Толстой отвечал (24 апреля 1890 г.): «…Я не мог в послесловии сделать то, что вы хотите и на чем настаиваете: как бы реабилитацию честного брака. Нет такого брака»70.

* * *

В 1910 г. Л. Н. Толстого посетил скопец старик Г.71, много лет проведший в ссылке в Сибири за принадлежность к своей секте, человек острого и быстрого мужицкого ума. Они во всем сходились со Львом Николаевичем, и в главном – в признании безнравственности всякой половой жизни, но все же Лев Николаевич доказывал старику, что оскопляться не нужно.

– Лев Николаевич, – возразил скопец, – но если половая жизнь не нужна, так для чего же нам этот предмет нужен?!

Толстой был так озадачен этим вопросом, что, по собственному признанию, не нашелся сразу, что ответить. Да и много позже, со смехом вспоминая о вопросе скопца, Лев Николаевич в значительной степени сохранял тот же озадаченный вид. Ответа своего скопцу он, во всяком случае, другим не сообщал. Да и был ли этот ответ так же удачен, как «удачно», не в бровь, а в глаз, поставлен был вопрос скопца?..

В том-то и дело, что духовно, в глубине сознания проповедник полного воздержания от половой жизни Л. Н. Толстой был весьма, весьма недалек от скопчества.

* * *

О «целомудрии» взывал и Розанов. Красноречиво взывал. Но своеобразно, конечно.

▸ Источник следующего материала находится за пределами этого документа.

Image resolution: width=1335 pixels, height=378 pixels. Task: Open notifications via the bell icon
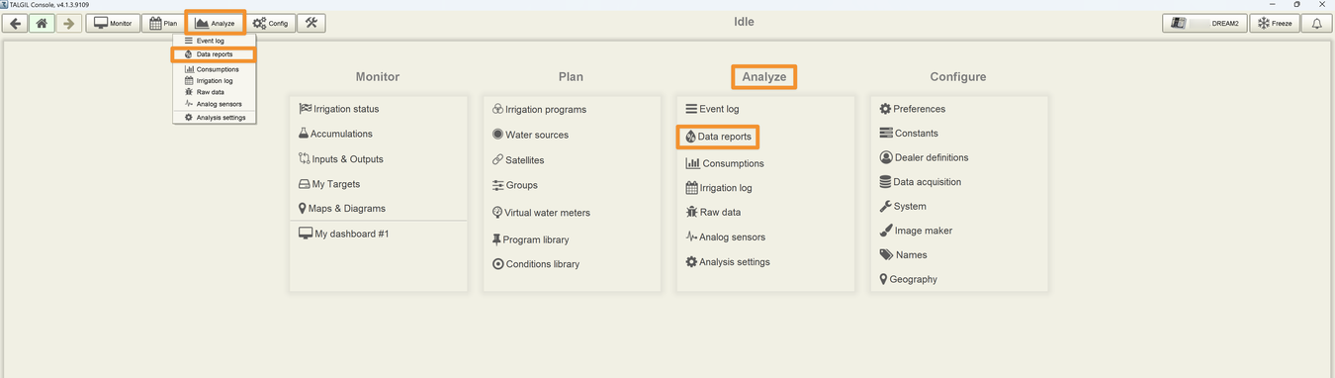point(1317,23)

«Лютер предполагал и предлагал двукратное или троекратное в неделю совокупление. Но, полагая, что не без причины “день седьмый суббота – господу Богу твоему”, я бы предложил и посоветовал всякой семье удерживаться в пределах одного недельного совокупления: дабы для других трудов жизни, для скорбей и тягостей ее всегда иметь бокал жизненности в себе наполненным до краев, и так именно, чтобы влага была дугою над краями. Пусть изливается, что не может держаться, что “через край”. “Небо” должно быть именно в нас, густое, темно-синее, с налившимися звездами, с жгучим солнцем, полною луною: “вот-вот” просыплется и упадет; но не просыпай его, береги его. Тогда будешь нежен к людям, привязчив, памятлив, милосерд, словоохотлив, делоохотлив, труженик без усталости, работа будет не тяжела, скорбь не будет переходить в отчаяние и меланхолию, люди станут нравиться, природа – нравиться… И дети будут очень здоровы и очень талантливы. Мы должны помнить, что ко всему в мире мы привязываемся через семя свое; как всем в мире мы пользуемся для семени своего» («Люди лунного света»).

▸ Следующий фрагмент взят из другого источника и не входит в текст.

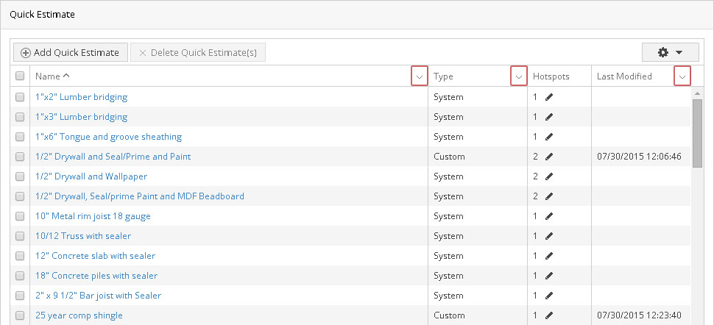Click pencil icon for 10/12 Truss with sealer
The image size is (714, 325).
pos(549,236)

От такой проповеди целомудрия иным «толстовцам», конечно, не поздоровится. А между тем здесь именно проповедуется истинное целомудрие, какое должно проникать и человека, не отказывающегося от нормальной половой жизни. Думаю, наконец, что подобный род проповеди относительного целомудрия достигнет на практике лучших результатов, чем отвлеченная, наджизненная, головная толстовская проповедь целомудрия абсолютного.

* * *

«Розановский» мотив отыскиваем, как это ни кажется невероятным, у… Канта. Мало того, наводит нас на этот мотив в кантовской философии не кто иной, как именно Лев Толстой. Со стороны Канта, с его «категорическим императивом», и в особенности со стороны Льва Николаевича, с его отрицанием плоти, это совершенно непоследовательно. Введение же подобного мотива в круг своих поучений и немецким, и в особенности русским мыслителями-идеалистами объясняется, очевидно, только силой этого мотива, втайне ими сознаваемой.

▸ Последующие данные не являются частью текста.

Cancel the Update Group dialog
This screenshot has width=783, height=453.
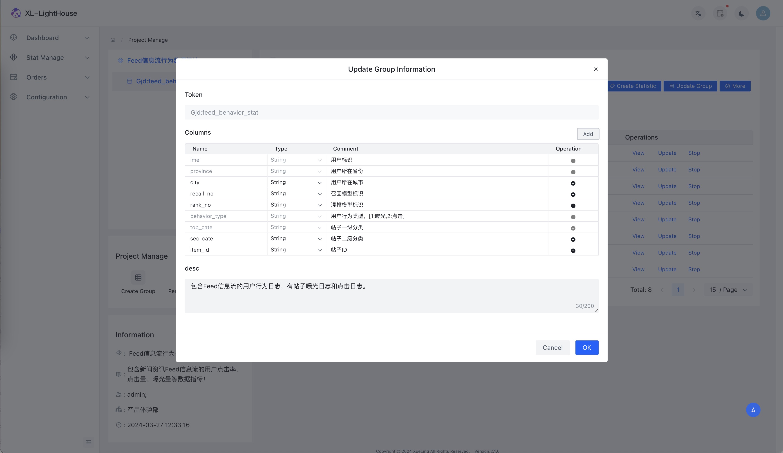(x=552, y=347)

Говоря это, я имею в виду то обстоятельство, что Л. Н. Толстым введено в его «Круг чтения», который он сам считал квинтэссенцией мировой мудрости, следующее обращение Канта к молодежи:

«Молодой человек! отказывай себе в удовлетворении твоих желаний (в увеселениях, в роскоши и т. п.)72, если не из намерения совсем отказаться от удовлетворения их, то из желания иметь в виду все более возрастающее наслаждение. Такая бережливость по отношению к твоему жизненному чувству сделает тебя, благодаря отсрочке наслаждения, в действительности богаче. Сознание, что наслаждение находится в твоей власти, плодотворнее и обширнее, чем удовлетворенное посредством этого наслаждения чувство, потому что вместе с удовлетворением оно уничтожается»73.

Совет, который, действительно, может быть благотворным для молодежи. Но – мотивировка, – достижение высшей степени наслаждения, – имеют ли право Кант и в особенности Толстой пускать ее в оборот? Нет.

* * *

Полное целомудрие! Дай Бог, чтобы хоть мужья-то женам и жены мужьям были верны, а то ведь и этого-то нет.

* * *

Подняться на ступень безбрачия, целомудрия (притом – действительно подняться, без опасности извращения полового чувства) могут лишь самою природою к тому предназначенные люди. Самое физическое их устройство, характер помогают духу в осуществлении этой задачи.

Вот таким именно описывает Борис Зайцев Сергия Радонежского:

«…Жизнь Сергия дает образ постепенного, ясного, внутренно-здорового движения. Это непрерывное, недраматическое восхождение. Святость растет в нем органично.